Inspection reports show that significant numbers of long-stay patients have been administered the drug for years even though guidelines state they should be used for the “shortest possible length of time and in the smallest possible dose”.

While small numbers of people may require benzodiazepines in the longer term, such as those who are severely dependent on them, the report says methods are available for withdrawing these kinds of patients from the drug.

It also found that the practice of combining more than one benzodiazepine was quite common (26 per cent of all residents) despite the lack of evidence of its therapeutic value.

Inspectors did, however, point out this practice has fallen significantly in recent years.

Former inspector of mental hospitals Dr Dermot Walsh yesterday said he had long-standing concerns regarding the overuse of these drugs.

“These are drugs of dependence and it’s clear they should only be used in short-term and acute situations, and usually for a very short period of time.

“It still amazes me when I see that patients are placed on these drugs almost on a routine basis when they come into hospital.”

He said the issue of benzodiazepines in medicine generally, especially primary care, was a problem.

The report also examines the use of anti-psychotic drugs which are used to treat symptoms of psychosis as well as schizophrenia and other mental health problems.

Inspectors found that 80 per cent of patients were receiving this form of medication.

Clinical guidelines advise against prescribing more than one anti-psychotic medication with limited exceptions. In its review inspectors found that 28 per cent of residents were receiving two or more anti-psychotic medications.

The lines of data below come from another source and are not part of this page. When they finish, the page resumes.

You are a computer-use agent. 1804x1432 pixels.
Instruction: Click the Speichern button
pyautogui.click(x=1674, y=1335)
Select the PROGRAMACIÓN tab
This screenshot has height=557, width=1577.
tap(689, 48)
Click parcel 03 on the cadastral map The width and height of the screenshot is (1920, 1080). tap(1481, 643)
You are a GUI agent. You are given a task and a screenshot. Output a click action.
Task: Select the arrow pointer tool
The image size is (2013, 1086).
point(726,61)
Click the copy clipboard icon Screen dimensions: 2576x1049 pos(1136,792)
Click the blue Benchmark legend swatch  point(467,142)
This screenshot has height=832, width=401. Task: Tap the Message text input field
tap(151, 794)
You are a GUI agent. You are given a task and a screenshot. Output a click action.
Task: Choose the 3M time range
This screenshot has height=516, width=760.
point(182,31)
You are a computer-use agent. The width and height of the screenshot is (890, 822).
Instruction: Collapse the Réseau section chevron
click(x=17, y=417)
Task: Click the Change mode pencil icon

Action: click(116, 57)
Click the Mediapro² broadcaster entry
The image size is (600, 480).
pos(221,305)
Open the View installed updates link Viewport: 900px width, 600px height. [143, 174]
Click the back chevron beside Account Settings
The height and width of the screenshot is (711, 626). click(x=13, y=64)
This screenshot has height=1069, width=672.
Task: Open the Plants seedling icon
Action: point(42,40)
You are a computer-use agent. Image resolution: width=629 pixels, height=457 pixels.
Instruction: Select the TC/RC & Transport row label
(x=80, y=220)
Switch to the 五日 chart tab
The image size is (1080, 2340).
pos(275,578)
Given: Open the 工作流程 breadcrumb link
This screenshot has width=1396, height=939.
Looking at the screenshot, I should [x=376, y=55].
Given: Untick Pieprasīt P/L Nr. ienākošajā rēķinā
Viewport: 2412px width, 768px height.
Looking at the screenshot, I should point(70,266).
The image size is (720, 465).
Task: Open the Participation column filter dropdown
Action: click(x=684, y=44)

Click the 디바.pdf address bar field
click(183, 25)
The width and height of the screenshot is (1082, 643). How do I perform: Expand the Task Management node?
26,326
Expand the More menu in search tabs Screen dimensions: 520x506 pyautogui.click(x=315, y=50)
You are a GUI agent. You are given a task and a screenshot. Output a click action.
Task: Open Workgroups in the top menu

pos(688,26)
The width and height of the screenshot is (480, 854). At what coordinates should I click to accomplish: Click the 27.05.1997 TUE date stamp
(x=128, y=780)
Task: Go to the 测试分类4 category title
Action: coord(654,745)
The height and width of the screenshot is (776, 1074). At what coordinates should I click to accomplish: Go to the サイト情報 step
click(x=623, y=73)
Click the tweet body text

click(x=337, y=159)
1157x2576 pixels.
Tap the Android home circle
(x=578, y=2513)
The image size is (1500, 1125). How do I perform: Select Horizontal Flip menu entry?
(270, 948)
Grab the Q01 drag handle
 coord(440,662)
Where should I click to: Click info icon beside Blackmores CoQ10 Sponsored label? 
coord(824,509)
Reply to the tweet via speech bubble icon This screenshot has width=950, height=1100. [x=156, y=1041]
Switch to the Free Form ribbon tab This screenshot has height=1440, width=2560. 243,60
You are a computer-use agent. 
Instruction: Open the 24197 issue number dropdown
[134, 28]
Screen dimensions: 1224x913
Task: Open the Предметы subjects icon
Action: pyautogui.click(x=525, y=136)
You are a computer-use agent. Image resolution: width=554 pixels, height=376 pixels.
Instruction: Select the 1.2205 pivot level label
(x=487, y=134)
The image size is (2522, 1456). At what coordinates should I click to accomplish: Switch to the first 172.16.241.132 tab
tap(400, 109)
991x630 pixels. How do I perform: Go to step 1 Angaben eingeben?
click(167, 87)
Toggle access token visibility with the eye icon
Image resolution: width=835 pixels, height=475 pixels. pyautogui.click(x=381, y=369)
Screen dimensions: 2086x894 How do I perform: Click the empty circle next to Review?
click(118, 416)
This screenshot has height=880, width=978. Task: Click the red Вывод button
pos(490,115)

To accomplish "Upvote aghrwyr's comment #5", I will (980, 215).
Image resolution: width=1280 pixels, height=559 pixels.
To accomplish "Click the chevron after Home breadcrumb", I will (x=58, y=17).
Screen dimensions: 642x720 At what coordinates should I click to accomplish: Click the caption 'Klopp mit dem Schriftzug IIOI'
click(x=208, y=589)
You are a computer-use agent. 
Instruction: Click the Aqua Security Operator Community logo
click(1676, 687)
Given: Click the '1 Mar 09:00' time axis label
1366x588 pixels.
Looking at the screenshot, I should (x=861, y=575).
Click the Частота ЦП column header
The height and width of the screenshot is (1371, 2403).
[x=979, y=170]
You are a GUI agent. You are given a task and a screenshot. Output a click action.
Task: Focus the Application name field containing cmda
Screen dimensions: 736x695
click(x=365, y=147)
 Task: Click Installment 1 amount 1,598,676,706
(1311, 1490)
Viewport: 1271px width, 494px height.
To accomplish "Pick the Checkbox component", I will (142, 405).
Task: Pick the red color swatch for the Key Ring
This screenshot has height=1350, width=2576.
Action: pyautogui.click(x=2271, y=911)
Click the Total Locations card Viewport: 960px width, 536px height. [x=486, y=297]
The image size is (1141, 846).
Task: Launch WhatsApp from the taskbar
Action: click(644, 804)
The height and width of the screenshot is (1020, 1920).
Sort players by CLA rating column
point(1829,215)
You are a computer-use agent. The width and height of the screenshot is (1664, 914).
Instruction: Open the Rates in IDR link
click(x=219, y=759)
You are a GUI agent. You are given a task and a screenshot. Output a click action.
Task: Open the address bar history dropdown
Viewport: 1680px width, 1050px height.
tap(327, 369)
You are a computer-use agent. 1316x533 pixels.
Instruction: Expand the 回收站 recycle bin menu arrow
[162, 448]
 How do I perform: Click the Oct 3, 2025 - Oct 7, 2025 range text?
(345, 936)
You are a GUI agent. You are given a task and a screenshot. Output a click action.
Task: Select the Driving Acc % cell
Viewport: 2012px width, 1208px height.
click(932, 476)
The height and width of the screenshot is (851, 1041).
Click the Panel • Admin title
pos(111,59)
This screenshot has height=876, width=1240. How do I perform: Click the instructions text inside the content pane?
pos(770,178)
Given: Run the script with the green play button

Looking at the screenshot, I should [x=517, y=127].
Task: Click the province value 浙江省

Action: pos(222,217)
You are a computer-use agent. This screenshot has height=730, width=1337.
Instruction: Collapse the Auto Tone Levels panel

On a positive note, inspectors found that the practice of combining anti-psychotic medication is on the decrease and is below levels seen in international practice.

The use of doses of these medicines above the recommended dosage is also low (10 per cent) compared with international studies (in the UK it is about 20 per cent).

The report says there was evidence from a small number of centres that benzodiazepine prescribing had reduced and the quality of prescribing had increased following audits.

It says the vast majority of prescriptions authorising drugs to be administered to patients whenever it was required did not have a time limit or review date.

In its recommendations the report says each centre should conduct regular audits of medication prescribing and calls for training and education in safe prescribing.